Selected extract
Content starts
Hopeless Joe’s RotoGraphs Chat

Q: Why should I be patient with Justin Upton in a keeper league?

A: Because he may need all the compassion you can offer. Often times, you don’t know what medical problems may be lurking beneath the surface, undiagnosed, causing significant drops in production without logical explanation. By the time they think to perform the right tests, it could be far too late, and Upton could be well on his way to an early grave. And you wouldn’t want to be the owner who dropped him three weeks before the flesh-eating bacteria consumed him whole. (Unless you’re just that competitive, in which case the stress is likely to bring you down as well.)

Q: Does Profar make an impact in the majors in 2013?

A: Not as big of an impact as the threat of nuclear war in the Middle East, or a continuing recession that leaves the United States a shell of what it once was until deep into the middle of the century. At which point Profar will be long-retired, and hoping for a plaque in what’s left of the Hall of Fame after the bandits sneak in there.
Content ends
[Recorded data]
Content starts
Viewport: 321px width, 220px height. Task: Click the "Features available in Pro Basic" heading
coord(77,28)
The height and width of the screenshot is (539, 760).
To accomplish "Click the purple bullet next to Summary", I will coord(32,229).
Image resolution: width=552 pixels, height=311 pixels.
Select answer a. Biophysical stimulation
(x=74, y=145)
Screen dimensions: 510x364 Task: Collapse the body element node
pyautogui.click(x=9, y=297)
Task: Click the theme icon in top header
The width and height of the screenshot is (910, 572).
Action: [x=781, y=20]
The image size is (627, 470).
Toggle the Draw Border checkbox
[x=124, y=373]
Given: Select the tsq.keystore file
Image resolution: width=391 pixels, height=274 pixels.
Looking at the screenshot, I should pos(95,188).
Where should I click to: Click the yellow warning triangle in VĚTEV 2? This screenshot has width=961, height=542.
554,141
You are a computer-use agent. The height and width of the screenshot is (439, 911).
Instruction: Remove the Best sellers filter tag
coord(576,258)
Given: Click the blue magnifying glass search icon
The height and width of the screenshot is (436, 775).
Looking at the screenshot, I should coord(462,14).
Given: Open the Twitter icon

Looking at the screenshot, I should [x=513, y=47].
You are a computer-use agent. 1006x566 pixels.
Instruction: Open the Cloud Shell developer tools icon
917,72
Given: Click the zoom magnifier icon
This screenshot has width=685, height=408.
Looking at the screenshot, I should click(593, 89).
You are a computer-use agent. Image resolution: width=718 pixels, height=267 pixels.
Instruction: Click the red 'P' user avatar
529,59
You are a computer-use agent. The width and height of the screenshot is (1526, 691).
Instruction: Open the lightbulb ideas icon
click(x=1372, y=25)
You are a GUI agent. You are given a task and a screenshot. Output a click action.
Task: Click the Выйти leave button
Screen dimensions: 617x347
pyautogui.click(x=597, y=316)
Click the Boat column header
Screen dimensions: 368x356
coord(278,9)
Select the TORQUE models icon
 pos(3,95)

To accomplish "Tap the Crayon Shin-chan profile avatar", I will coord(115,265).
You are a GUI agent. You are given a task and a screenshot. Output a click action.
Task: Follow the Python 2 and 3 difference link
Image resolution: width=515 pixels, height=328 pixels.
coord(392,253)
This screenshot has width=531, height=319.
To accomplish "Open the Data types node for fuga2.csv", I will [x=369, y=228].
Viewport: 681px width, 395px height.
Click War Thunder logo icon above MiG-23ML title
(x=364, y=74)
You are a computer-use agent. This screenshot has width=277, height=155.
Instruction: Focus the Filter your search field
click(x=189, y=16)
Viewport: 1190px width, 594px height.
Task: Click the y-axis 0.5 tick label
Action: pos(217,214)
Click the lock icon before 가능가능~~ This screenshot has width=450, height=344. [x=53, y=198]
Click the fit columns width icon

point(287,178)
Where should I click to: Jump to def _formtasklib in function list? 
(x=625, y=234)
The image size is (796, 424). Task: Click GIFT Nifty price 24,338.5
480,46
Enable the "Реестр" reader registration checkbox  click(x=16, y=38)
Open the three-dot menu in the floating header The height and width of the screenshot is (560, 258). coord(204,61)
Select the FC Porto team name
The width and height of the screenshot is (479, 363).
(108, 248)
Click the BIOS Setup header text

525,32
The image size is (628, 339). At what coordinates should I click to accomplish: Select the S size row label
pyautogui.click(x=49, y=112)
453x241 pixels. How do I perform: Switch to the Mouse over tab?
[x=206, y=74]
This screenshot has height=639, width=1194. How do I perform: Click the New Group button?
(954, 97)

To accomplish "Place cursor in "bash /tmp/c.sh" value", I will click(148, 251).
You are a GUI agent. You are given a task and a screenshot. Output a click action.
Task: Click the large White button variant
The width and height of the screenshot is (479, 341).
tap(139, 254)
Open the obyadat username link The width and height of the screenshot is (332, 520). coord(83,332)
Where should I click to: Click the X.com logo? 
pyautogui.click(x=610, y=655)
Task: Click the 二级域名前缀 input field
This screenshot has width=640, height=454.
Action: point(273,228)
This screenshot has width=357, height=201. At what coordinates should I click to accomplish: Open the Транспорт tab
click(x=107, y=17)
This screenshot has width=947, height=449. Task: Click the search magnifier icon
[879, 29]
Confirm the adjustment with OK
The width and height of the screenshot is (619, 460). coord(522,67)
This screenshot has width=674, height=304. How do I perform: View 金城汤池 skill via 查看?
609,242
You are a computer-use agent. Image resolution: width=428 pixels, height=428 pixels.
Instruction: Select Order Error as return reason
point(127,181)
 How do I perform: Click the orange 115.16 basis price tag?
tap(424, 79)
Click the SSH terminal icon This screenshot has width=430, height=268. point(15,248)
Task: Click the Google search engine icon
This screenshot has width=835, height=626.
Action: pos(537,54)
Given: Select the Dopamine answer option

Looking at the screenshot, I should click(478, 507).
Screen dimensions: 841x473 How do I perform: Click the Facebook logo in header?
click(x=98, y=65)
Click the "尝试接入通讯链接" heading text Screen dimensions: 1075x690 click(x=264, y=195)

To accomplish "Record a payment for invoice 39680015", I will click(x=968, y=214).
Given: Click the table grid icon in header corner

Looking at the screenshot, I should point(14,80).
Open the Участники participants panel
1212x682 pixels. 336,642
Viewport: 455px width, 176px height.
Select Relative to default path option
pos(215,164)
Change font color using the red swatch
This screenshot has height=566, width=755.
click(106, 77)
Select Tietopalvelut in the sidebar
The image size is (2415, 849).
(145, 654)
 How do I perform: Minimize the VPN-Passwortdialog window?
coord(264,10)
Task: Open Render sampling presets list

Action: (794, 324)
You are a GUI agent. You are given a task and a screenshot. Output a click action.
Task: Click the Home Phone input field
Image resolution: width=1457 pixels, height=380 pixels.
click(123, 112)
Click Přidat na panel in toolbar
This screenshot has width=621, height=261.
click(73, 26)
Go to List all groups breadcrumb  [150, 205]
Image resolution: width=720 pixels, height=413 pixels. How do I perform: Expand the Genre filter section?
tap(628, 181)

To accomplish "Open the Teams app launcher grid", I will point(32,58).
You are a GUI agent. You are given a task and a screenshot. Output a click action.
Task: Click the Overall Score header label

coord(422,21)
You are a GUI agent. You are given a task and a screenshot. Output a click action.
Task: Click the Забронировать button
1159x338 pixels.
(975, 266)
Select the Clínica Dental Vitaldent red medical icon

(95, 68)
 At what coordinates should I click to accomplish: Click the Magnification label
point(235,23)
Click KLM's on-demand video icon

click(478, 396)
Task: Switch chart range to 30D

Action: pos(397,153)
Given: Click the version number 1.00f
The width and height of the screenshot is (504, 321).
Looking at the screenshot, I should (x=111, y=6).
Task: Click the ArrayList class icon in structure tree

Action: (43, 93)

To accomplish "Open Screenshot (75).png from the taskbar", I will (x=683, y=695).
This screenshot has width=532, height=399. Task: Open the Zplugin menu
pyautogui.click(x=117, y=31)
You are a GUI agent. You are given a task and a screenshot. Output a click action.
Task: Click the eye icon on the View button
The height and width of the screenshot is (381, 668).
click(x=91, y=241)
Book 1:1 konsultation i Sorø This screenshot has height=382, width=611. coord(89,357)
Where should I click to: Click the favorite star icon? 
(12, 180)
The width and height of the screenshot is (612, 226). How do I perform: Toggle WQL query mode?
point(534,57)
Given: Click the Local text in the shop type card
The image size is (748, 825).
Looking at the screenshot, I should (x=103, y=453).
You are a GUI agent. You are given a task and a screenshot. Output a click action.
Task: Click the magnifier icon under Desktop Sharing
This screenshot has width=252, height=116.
Content ends
Using the information
1. Reproduce the Hopeless Joe chat between "A: Because he" and "majors in 2013?", inclusive.
2. Does the Hopeless Joe chat support each statement? Answer yes or no, quoting the deciding words. (a) Profar will make a bigger impact than the threat of nuclear war in the Middle East. (b) The question about Justin Upton concerns a keeper league. (c) The right tests are always performed in time to catch hidden medical problems.

Answer list
1.
A: Because he may need all the compassion you can offer. Often times, you don’t know what medical problems may be lurking beneath the surface, undiagnosed, causing significant drops in production without logical explanation. By the time they think to perform the right tests, it could be far too late, and Upton could be well on his way to an early grave. And you wouldn’t want to be the owner who dropped him three weeks before the flesh-eating bacteria consumed him whole. (Unless you’re just that competitive, in which case the stress is likely to bring you down as well.)

Q: Does Profar make an impact in the majors in 2013?

2.
(a) No: "Not as big of an impact as the threat of nuclear war in the Middle East"
(b) Yes: "Why should I be patient with Justin Upton in a keeper league?"
(c) No: "By the time they think to perform the right tests, it could be far too late"